La Historia ha tenido desde luego muchos deseos. El de ser ciencia ha sido quizás el que se le ha presentado el último. El deseo, como un cierto tipo de estado mental que es, no ha querido ser privado tampoco por parte de Natura de la forma del juicio. Desear siempre es algo transitivo. Uno siempre se encuentra ante la forma del deseo de.

La inquietud por la Historia nace, para bien o para mal, cuando el filósofo quiere empezar a hacerse cargo en solitario del peso de los hechos: el filósofo de la Historia es un protohistoriador, e, in nuce, el historiador conserva siempre cerca de su corazón y de su cabeza su anterior estado de desarrollo. Se dice, se cuenta, que el nacimiento de la disciplina conocida como «Filosofía de la Historia» sopesa, allá en el siglo XVIII, cuánta es la carga de realidad que soportan nuestros razonamientos sobre aquellos [p. 12/432]  hechos que ya son pretéritos. De Voltaire sabemos que le pone nombre a la disciplina,1 aunque no muchos años más tarde, el impulso revolucionario pasa del pensamiento a la acción sin [p. 13/432]  detenerse en muchas más disquisiciones y nos la encontramos con el arma prácticamente en la mano. La disciplina es ahora praxis. Los hechos toman carta de naturaleza en la sociedad y en la política con una corta gestación en el caletre.
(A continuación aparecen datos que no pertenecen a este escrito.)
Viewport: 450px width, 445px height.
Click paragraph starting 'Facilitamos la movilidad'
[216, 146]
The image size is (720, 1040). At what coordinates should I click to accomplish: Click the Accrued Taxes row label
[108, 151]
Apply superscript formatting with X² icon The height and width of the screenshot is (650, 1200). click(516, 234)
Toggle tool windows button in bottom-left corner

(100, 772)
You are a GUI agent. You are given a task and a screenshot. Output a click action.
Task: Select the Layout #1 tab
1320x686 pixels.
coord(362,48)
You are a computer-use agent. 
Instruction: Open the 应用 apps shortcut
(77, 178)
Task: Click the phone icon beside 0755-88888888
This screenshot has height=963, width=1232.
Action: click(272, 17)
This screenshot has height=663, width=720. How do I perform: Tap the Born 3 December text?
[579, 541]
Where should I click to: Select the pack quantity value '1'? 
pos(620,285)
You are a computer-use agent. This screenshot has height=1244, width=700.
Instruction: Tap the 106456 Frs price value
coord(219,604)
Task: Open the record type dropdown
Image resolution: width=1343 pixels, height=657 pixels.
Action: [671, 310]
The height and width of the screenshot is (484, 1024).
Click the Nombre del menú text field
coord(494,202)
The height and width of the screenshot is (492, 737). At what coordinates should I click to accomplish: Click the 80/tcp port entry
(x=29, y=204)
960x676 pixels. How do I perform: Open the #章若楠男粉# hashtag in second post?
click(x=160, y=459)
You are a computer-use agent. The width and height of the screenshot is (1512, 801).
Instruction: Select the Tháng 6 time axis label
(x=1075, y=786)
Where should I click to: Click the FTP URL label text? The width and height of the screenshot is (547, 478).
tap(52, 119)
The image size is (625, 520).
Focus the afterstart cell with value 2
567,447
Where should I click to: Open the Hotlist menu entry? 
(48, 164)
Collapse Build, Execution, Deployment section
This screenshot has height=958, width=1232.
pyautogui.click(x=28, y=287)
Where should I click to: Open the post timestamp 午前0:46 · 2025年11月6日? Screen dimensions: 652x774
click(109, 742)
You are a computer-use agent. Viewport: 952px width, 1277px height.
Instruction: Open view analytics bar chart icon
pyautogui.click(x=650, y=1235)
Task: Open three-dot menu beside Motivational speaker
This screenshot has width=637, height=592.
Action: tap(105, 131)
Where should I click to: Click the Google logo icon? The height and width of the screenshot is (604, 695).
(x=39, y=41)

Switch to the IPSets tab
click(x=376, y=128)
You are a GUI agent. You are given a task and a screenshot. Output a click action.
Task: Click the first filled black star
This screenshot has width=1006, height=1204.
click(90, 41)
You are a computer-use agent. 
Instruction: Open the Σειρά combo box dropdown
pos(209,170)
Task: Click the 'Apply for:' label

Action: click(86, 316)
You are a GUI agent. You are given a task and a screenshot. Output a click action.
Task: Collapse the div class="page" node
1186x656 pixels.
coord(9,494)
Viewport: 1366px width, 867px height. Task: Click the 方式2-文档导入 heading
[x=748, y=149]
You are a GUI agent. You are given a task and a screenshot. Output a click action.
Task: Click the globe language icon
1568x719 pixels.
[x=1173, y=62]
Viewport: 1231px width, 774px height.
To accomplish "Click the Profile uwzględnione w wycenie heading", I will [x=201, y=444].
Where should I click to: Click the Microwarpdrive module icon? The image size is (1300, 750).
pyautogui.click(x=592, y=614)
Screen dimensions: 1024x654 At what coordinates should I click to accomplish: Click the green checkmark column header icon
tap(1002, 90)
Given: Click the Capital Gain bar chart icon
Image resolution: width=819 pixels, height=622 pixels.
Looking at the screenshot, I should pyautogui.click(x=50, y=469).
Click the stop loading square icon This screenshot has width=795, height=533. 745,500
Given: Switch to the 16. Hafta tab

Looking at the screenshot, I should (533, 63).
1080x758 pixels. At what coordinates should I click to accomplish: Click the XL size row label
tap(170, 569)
La Revolución francesa y el Terror de 1792-1793 se comprenden como la performance grandilocuente de este movimiento en dos tiempos: pensar los hechos antes de hacer, y hacer antes de pensar los hechos, que ya llegan tarde. No es de extrañar entonces que el período de asimilación de la nueva materia, a medio digerir en Francia, haya dado como consecuencia las más variadas combinaciones de intentos de acoplar el carácter único de la agencia humana a significados de muy largo recorrido y extensión. ¿Cómo predecir lo que los agentes acabarán haciendo? La acción como tal, que ya era significativa más allá de ser un hecho, se redobla de significado y se pertrecha de uno de largo alcance. Predecir a partir de retrodecir, de explicar lo hecho. Nada más ni nada menos que cada acción puede llegar a tener un significado universal. Es precisamente en este tender puentes desde lo local de la acción a lo global de sus consecuencias y causas, y en los cambios de perspectiva que implican, donde tiene su origen la mayoría de extravíos y desviaciones a que ha dado pie la Filosofía de la Historia. De tanto como se le ha exigido, el concepto pierde su ámbito familiar de aplicación y, aunque en ocasiones puede dar frutos bien dulces, en otras, con la pérdida del campo de objetos sobre el que domina, pierde su propio significado y sentido. La fruta dulce se agria con mayor rapidez cuando se le pide demasiada deducción a los hechos.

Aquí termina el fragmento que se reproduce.